Carolina Chocolate Drops

Victorian Room at the Driskill, Friday, March 19

Durham, North Carolina’s roots-music buzz band took the stage to a capacity room on Friday night, leading off with the rollicking “Don’t Get Trouble in Your Mind.” Bowler-hatted Dom Flemons stomped his feet and buzzed into a ceramic jug as fiddler Justin Robinson sang with Rhiannon Giddens on banjo. Flemons then took the lead with “Old Corn Liquor,” a fiddle-based square dance the trio learned from Joe Thompson, a 91-year-old fiddler from their neck of the woods. The band, whose repertoire is gleaned from many American roots traditions, provided a story or historical context behind each song, engaging the already-adoring audience before launching into each successive jig.

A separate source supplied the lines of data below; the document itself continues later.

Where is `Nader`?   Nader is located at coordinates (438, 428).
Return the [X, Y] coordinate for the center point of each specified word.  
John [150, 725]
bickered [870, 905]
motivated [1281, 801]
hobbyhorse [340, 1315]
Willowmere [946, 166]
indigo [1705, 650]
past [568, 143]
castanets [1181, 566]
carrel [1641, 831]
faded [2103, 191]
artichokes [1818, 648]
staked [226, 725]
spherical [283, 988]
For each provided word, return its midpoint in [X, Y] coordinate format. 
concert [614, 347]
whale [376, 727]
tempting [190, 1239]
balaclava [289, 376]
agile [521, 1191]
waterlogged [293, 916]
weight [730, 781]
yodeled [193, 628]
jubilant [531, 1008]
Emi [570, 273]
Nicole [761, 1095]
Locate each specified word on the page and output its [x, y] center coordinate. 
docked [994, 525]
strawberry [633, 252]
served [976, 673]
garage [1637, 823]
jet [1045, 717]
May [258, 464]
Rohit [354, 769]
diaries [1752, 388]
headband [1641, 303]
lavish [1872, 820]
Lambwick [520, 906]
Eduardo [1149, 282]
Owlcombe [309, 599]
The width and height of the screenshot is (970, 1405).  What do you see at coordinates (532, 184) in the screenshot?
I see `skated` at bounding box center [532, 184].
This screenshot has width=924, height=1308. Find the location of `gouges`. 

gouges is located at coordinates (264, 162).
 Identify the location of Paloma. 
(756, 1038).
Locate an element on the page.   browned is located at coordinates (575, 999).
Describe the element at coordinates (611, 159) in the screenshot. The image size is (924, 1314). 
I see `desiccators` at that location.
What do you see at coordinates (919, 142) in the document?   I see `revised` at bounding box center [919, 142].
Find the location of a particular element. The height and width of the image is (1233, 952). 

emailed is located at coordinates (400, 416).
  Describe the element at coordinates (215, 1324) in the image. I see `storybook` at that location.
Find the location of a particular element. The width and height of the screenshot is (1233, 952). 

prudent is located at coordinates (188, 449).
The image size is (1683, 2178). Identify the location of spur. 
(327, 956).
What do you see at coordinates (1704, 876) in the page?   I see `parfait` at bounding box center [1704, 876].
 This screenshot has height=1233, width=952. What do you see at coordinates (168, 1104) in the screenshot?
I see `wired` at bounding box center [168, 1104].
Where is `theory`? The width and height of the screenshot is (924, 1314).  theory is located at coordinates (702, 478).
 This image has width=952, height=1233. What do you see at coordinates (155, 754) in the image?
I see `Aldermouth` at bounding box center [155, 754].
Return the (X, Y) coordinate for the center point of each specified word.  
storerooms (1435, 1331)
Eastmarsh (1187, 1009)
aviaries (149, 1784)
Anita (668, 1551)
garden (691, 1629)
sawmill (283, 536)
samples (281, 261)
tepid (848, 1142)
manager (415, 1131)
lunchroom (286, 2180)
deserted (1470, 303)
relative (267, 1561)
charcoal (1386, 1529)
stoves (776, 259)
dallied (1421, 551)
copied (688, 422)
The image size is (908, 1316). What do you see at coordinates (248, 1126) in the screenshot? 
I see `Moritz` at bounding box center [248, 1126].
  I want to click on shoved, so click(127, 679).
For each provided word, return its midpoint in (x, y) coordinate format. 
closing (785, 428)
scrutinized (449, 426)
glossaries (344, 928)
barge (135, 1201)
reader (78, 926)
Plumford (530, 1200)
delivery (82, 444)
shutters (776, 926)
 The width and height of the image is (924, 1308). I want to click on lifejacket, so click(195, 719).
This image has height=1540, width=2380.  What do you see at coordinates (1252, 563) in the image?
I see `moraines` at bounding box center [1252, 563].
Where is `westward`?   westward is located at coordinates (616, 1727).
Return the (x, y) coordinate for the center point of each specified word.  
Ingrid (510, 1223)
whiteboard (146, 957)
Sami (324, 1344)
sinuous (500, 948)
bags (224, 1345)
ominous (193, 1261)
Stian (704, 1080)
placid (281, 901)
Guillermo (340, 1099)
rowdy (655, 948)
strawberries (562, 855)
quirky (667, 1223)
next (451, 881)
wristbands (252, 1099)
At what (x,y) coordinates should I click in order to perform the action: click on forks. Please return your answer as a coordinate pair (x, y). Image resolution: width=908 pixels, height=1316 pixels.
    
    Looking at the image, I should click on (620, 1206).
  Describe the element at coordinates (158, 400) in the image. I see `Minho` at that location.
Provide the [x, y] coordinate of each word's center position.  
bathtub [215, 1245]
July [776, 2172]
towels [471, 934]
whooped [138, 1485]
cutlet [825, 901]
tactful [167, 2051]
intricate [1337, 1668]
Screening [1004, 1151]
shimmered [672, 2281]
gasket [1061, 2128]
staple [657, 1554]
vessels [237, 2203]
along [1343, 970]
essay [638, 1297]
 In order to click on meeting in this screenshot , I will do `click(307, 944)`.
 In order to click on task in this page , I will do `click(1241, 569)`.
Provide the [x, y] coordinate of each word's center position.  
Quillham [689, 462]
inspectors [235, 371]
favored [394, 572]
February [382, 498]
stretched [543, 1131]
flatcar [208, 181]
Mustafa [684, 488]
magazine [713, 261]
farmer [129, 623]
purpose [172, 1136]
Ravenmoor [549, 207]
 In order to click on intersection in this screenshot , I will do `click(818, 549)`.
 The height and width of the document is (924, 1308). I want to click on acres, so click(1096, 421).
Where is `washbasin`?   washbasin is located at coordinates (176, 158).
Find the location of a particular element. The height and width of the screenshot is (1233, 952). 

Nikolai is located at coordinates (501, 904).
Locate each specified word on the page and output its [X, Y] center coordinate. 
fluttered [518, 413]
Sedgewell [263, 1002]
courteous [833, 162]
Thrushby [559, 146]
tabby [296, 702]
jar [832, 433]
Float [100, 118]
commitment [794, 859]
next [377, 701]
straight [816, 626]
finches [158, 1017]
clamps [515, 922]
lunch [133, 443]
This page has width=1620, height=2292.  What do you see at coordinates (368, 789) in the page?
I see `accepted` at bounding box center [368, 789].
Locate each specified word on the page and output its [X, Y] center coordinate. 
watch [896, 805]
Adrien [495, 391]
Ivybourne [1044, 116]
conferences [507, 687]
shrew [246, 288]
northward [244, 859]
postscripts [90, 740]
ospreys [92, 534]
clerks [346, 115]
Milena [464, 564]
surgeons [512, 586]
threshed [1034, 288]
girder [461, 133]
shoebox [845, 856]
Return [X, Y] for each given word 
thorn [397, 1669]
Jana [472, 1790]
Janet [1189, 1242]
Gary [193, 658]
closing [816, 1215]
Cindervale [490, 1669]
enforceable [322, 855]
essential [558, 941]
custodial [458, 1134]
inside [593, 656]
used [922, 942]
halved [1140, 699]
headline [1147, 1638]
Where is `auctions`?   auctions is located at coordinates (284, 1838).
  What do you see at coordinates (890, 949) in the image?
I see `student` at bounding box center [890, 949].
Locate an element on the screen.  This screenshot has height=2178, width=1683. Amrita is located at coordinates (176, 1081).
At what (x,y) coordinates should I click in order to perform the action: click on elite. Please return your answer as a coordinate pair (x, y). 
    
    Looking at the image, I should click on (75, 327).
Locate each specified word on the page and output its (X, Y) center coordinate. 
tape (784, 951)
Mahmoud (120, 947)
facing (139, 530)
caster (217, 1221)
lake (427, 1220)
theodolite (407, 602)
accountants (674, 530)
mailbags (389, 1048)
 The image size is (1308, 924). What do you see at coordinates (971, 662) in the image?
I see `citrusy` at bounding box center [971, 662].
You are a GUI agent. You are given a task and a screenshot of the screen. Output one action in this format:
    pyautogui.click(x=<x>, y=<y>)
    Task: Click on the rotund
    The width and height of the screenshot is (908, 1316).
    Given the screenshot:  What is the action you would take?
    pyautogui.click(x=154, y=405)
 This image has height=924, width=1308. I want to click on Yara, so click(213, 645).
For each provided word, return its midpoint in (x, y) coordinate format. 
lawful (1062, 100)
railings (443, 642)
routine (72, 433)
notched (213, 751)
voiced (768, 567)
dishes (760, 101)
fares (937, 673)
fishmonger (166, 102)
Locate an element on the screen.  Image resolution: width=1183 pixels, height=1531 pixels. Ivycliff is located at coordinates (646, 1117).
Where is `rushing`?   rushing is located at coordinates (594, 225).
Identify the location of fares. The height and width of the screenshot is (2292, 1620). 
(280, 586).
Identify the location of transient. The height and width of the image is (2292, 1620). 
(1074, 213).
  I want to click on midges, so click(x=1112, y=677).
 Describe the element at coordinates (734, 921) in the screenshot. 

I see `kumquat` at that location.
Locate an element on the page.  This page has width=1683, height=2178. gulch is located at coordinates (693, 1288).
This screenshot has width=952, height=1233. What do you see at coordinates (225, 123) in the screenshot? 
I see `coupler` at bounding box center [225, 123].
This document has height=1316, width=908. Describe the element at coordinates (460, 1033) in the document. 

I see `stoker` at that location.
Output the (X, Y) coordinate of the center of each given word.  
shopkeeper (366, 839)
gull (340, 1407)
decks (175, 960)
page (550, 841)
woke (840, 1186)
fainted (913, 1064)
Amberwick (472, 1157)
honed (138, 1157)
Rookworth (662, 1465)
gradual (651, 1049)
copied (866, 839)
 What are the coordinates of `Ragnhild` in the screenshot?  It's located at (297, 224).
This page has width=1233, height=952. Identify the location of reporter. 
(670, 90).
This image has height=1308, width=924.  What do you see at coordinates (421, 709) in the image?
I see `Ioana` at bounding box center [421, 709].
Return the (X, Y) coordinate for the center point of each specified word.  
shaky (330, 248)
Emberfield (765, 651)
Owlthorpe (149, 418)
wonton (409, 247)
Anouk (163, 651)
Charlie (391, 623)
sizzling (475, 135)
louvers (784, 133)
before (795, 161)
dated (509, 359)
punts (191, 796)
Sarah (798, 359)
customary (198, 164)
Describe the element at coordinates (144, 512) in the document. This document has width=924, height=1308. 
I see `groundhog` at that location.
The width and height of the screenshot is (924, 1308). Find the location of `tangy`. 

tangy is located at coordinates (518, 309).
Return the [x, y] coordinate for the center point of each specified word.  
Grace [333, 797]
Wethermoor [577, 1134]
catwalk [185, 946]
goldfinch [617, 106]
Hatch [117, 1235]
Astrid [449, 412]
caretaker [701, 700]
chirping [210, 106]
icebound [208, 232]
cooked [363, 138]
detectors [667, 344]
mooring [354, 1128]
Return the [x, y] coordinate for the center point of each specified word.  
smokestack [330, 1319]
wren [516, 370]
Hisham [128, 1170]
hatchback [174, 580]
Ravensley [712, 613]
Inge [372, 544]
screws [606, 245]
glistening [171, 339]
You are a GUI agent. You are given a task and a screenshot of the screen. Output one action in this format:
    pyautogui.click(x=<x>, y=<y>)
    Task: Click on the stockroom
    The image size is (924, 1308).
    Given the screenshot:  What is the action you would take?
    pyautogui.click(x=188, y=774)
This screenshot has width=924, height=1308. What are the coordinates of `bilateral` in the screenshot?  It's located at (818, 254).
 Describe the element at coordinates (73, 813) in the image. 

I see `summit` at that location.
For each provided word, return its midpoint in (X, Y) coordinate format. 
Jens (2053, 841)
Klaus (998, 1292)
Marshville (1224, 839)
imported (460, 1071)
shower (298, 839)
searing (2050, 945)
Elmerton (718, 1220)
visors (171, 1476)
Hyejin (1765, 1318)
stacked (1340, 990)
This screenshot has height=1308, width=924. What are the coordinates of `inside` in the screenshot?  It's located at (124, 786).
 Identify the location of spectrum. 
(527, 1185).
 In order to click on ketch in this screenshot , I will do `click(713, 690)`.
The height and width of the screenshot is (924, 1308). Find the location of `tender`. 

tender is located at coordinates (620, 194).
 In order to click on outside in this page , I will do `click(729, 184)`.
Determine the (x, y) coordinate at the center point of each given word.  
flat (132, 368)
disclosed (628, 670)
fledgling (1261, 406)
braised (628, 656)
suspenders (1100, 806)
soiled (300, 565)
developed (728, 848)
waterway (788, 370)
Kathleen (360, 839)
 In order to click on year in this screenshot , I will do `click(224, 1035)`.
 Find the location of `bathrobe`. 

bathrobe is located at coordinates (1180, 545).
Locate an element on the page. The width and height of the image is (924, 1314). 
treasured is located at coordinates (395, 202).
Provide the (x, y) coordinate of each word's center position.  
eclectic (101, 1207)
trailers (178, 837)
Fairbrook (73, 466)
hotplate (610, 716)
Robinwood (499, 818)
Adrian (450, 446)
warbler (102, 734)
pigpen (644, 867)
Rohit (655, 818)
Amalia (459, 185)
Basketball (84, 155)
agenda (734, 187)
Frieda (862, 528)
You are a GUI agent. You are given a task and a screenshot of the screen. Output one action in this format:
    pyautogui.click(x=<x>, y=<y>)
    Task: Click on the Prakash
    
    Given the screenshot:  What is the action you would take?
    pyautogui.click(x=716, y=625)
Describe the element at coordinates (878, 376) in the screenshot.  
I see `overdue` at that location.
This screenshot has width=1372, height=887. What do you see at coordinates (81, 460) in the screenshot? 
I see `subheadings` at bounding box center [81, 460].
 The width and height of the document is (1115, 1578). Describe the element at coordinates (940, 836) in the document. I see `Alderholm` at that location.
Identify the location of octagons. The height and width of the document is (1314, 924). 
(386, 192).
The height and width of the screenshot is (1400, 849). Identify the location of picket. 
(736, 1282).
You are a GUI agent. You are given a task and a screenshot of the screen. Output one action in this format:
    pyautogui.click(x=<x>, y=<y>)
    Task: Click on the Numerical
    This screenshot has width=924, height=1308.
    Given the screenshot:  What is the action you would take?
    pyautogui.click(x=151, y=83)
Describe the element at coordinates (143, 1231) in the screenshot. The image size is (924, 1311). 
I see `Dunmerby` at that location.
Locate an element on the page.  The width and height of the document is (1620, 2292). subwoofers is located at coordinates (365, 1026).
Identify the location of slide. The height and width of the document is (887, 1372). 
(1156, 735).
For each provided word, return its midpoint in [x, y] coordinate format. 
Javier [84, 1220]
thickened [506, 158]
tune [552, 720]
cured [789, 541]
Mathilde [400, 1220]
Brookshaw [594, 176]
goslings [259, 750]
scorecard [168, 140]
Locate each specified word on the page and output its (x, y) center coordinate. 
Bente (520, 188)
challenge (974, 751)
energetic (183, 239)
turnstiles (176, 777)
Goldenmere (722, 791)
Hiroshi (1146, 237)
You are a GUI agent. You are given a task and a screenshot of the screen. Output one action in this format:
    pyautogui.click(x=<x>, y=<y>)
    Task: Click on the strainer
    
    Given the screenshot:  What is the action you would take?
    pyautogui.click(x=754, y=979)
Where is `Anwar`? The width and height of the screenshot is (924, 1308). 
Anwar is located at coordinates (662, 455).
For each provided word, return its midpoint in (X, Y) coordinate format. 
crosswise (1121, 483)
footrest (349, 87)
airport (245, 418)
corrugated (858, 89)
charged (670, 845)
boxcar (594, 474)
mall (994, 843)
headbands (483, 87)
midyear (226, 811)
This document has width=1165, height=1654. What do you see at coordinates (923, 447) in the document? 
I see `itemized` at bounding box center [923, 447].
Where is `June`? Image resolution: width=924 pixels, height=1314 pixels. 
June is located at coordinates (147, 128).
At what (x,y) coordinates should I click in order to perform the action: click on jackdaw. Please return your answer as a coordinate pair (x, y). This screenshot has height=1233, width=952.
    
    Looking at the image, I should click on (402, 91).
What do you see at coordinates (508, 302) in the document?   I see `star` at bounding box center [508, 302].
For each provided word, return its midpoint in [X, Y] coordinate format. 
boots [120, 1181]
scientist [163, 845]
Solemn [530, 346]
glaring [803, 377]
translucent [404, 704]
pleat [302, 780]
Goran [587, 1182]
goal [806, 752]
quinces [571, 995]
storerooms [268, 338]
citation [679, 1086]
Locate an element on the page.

Giddens ruled the stage with the trio’s popular cover of Blu Cantrell’s “Hit ‘Em Up Style.” “This is a classic revenge song,” said Giddens. Many women in the room cheered; “I can tell there are lots of stories in this room!” Most striking about this set, apart from the players’ sheer joy, is the three-dimensionality of the music, from the slobbery timekeeping of the ceramic jug to the strains of the fiddle, guitar, and banjo.